Abstract

Endometriosis is the presence of endometrial tissue outside the uterine cavity. Rectovaginal infiltration is present in 5% to 25% of the patients diagnosed with endometriosis. Accurate diagnosis is imperative for adequate counseling. Hysteroscopic vaginoscopy allows the inspection of the posterior vaginal fornix, not only providing better visualization of the area due to image magnification, but also allowing to obtain biopsy providing pathologic confirmation. We report the case of a 49-year-old nulliparous patient with long history of severe dysmenorrhea, deep dyspareunia and debilitating chronic pelvic pain not responding to medical treatment. On physical exam, recto-vaginal tender nodularity was palpated.
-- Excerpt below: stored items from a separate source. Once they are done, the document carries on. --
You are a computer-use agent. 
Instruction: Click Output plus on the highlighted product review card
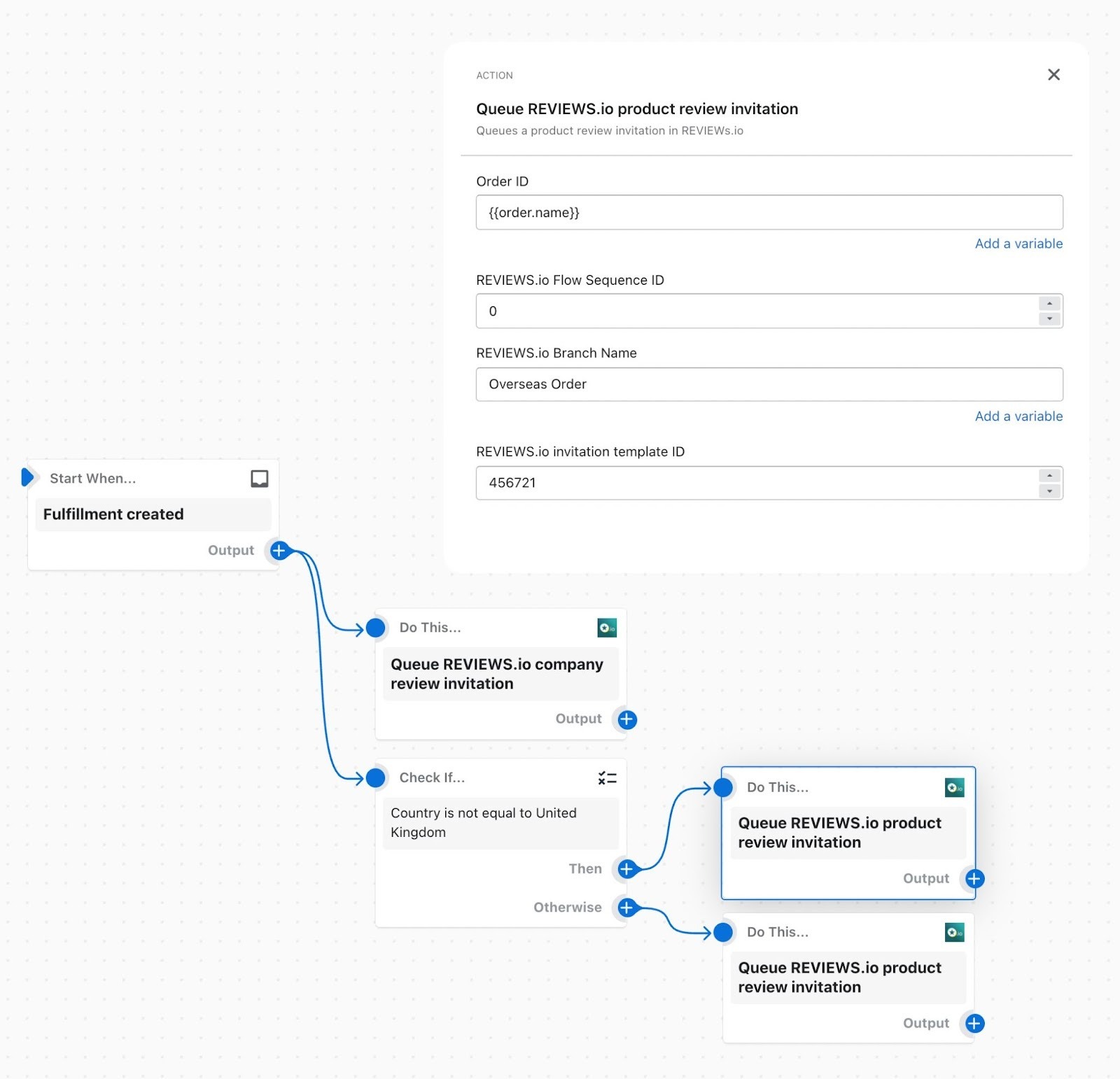tap(973, 878)
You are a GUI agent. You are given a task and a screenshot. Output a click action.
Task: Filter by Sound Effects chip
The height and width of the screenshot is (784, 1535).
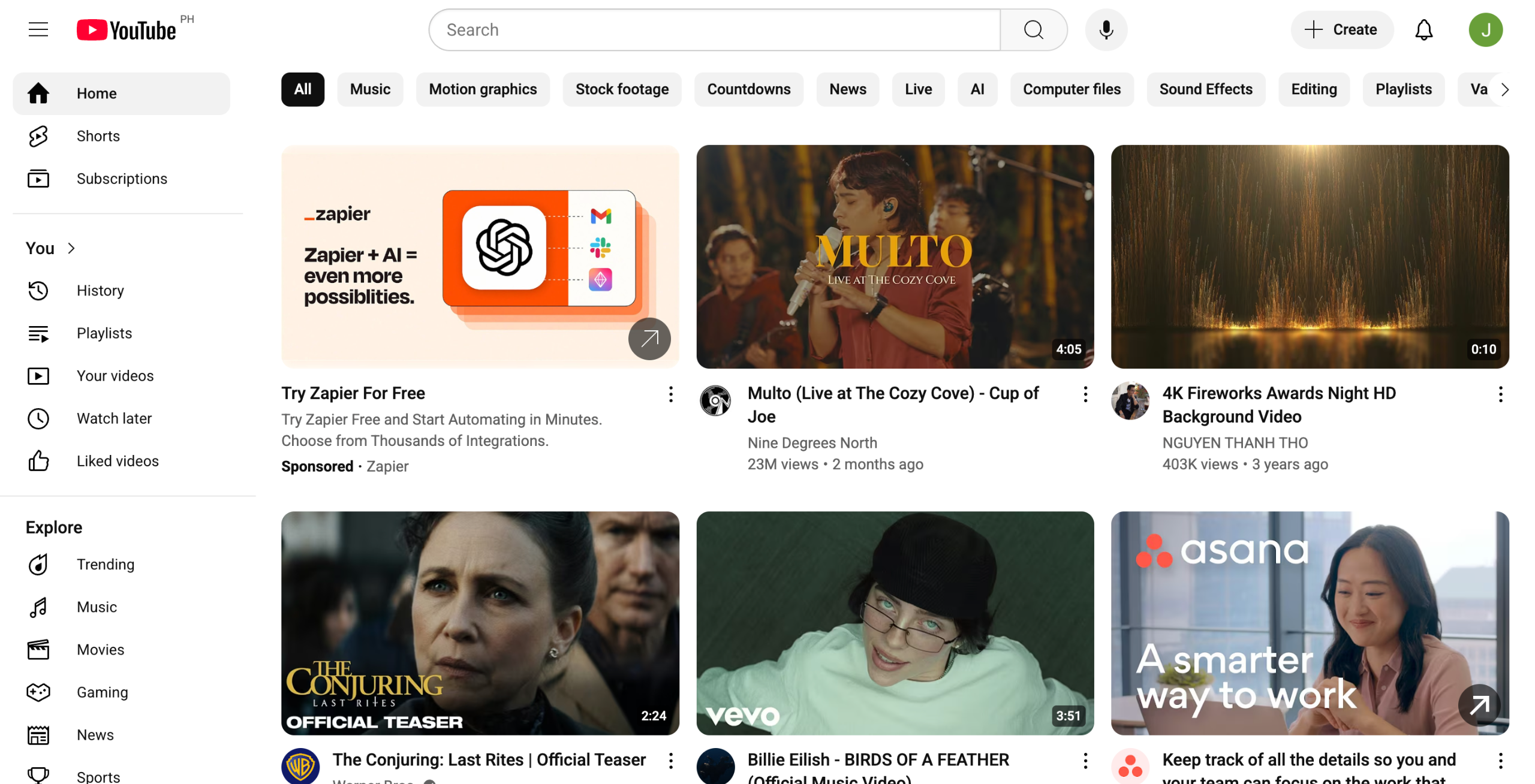click(1205, 89)
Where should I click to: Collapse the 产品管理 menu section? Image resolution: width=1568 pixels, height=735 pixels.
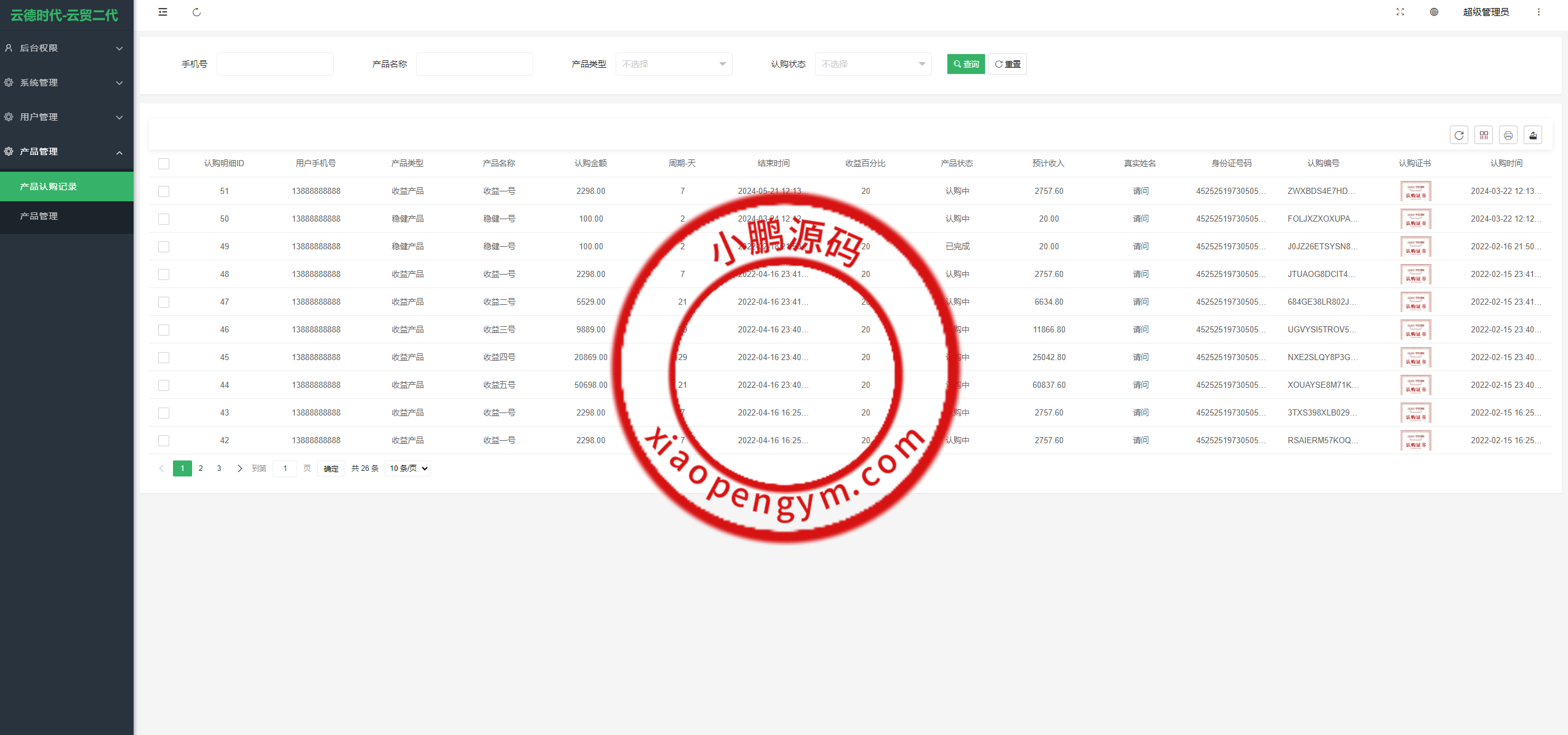(66, 151)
Vaginal ultrasound and magnetic resonance imaging confirmed the presence of the nodular formation extending up to the rectum. In-office vaginoscopy revealed a perforated bulge on the uterine cervix, mimicking a double cervix. A biopsy of the nodule confirmed the presence of endometrial tissue, confirming the diagnosis of endometriosis. Patient underwent total hysterectomy with excision of deep infiltrating endometriosis which required segmental bowel resection with diverting loop colostomy. The final pathology confirmed the diagnosis of deep infiltrating endometriosis.